#### WHAT YOU NEED TO DO
A) In the advice thread, how old is the person asking for help?
B) For each statement about the advice thread, answer yes or no and quote the words that settle it. (i) The person asking for help posted under the name brainmouse. (ii) stowaway now has two children. (iii) The poster with a 3-month-old finds caring for a baby easy.
C) Continue the advice thread past its last sentence.

#### TEXT
• • • •

At 36, the chances of my getting out there and finding someone, dating long enough, etc. to even get to the marriage stage much less the baby stage are slim to none. Even the thought of it overwhelms me. So I have to make a hard decision. I have to resign myself to living what will almost certainly be a miserable life with this person forever, procreating with him, and just making the best of a bad situation or procreating with him and leaving but still be tied to him because of a baby or of course, option three, leaving and facing the great abyss out there. I just don't know what to do. This could be my only chance to be a mom as time is not on my side anymore, and I don't want to look back ten years from now and regret letting the opportunity go.

Have you ever been faced with a situation like this? Every angle seems like a bad road, but you made a decision, not the ideal one but a "real" one and you are living to tell about it. I need to hear these kind of stories. I need to know that while for some inexplicable reason, most people seem to get it right or at least semi-right, as in they marry people they are compatible with enough to have some semblance of a life with and they make it work to a respectable degree, there are some who don't get it right, whose life is messy and stressful and they still make it through. I don't know what to do and most of my peers went the "normal" route and have moved on with their normal lives and I'm stuck here having to contemplate living this unfulfilled life with this loser who is unfortunately the best prospect for becoming a mother. I need some advice! If you have a messy story, please share so I can feel not so alone in this mess. Thanks in advance.
posted by anonymous to Human Relations (77 answers total) 11 users marked this as a favorite
 
Things won't change. Having a baby with someone who is irresponsible and violent is not fair to you or (especially) to the child - you'd be better off having one on your own (via a sperm donor or whatnot) then doing that with this man.

Leave. There is literally no upside to staying. None. Get out, and do it now. This relationship is a sunk cost and that sucks, but staying won't make it better, it will make it worse.
posted by brainmouse at 3:08 PM on November 18, 2015 [133 favorites]


I was a bit younger than you. Divorce sucked and it was really hard, but being alone was way better than the alternative. And then I became a happier person and I met someone and life continued and now I have a great husband and two perfect children. But I had to be happy on my own before the rest could follow.
posted by stowaway at 3:08 PM on November 18, 2015 [23 favorites]


Do not have a baby with this man. I have a 3month old and it is SO stressful. Thank heavens I have a solid foundation with my partner and we can weather this. I can't imagine having a baby on top of your current ills. The stress would be toxic.

If you want a baby as bad as you say you do (and really examine this - babies are HARD), then dump the guy and have one on your own. Save up for 3 months leave, pay for child care and enjoy your baby.

• • • •

#### EXERCISE DATA
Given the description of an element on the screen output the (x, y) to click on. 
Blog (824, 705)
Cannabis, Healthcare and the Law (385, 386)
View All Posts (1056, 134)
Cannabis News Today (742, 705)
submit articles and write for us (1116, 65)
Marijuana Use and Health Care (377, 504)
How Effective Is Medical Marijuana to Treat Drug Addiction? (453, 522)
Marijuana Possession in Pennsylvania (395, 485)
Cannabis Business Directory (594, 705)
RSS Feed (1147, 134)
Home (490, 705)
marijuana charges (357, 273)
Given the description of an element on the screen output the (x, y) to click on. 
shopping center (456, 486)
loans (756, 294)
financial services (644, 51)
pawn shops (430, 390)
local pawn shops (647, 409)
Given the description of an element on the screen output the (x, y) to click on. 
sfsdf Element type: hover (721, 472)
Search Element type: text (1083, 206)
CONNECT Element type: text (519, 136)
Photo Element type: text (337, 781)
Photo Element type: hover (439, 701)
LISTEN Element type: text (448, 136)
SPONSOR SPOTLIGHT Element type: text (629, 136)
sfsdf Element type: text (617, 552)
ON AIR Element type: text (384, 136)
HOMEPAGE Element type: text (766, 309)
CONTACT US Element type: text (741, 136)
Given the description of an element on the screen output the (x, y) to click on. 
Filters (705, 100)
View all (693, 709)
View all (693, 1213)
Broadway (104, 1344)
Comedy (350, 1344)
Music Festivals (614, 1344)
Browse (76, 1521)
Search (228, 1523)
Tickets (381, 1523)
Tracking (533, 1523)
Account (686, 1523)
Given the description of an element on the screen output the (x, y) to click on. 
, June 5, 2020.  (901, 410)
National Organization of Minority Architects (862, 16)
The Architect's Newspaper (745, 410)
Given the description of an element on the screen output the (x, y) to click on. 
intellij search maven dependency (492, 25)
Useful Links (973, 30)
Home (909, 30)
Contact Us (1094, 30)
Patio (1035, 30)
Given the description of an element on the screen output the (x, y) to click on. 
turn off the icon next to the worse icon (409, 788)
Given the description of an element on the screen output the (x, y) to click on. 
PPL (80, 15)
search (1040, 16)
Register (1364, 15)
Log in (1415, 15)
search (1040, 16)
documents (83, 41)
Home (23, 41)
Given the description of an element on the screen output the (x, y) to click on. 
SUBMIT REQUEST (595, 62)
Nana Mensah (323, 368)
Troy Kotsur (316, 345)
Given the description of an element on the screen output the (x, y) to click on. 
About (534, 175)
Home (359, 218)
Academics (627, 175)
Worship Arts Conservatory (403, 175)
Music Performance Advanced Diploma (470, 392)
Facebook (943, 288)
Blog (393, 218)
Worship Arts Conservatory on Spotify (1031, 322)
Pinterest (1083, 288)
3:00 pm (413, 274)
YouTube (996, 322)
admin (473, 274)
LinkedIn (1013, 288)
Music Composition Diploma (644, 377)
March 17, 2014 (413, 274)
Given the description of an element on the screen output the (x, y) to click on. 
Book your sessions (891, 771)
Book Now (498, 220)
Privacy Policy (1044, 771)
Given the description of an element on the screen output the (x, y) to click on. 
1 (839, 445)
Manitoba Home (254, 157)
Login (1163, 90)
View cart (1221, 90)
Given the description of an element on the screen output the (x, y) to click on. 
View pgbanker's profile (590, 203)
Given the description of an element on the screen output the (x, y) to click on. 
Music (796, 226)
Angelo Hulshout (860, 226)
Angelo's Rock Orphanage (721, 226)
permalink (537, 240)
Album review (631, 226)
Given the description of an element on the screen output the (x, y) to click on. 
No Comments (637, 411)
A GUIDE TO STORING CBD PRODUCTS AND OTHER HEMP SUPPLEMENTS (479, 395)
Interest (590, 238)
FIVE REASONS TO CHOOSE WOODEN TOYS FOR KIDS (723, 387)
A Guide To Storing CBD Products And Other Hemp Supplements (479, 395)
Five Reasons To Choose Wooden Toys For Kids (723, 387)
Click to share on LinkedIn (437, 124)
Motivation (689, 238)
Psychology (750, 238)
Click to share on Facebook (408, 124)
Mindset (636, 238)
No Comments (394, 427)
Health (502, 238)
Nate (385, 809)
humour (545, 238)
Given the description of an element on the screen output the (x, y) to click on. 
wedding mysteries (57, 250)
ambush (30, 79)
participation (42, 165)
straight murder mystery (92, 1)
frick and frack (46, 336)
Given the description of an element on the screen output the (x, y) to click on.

• • • •

#### EXPECTED RESULTS
A) 36

B)
(i) No: "posted by anonymous to Human Relations"
(ii) Yes: "now I have a great husband and two perfect children"
(iii) No: "I have a 3month old and it is SO stressful."

C)
posted by St. Peepsburg at 3:10 PM on November 18, 2015 [37 favorites]


I met my husband when I was in my late 30s and we had a baby when I was 41. So it can happen. You can also decide to have a child on your own without being tied to this guy. I have many friends who have chosen this route to motherhood, either through adoption or through IVF. Don't give yourself artificial limitations. And honestly if you feel like this about your husband now, I wouldn't even CONSIDER having a child with him, however frustrated you are right now, a baby / toddler / small child is going to multiply those tenfold.
posted by yogalemon at 3:11 PM on November 18, 2015 [26 favorites]


You know, you don't necessarily need a husband to have a baby.
posted by chatongriffes at 3:11 PM on November 18, 2015 [96 favorites]


i agree. it's time to move on. and you can have a baby on your own. people do it, every single day. divorce your husband, take a little time to get comfortable with yourself, and then enjoy your future with your eventual kid.
posted by koroshiya at 3:14 PM on November 18, 2015 [1 favorite]


DO NOT HAVE A BABY WITH THIS PERSON. Get out of the relationship. You know that's the answer even if you don't want to hear it.
posted by fluffy battle kitten at 3:15 PM on November 18, 2015 [20 favorites]


There's "being realistic about the choices you've made" and there's "living with someone violent enough that you have to stop and specify - he breaks stuff, but not me!" It sounds like bringing a baby into this situation and tying both you and the baby to this person permanently is the worst possible of the options you've laid out here.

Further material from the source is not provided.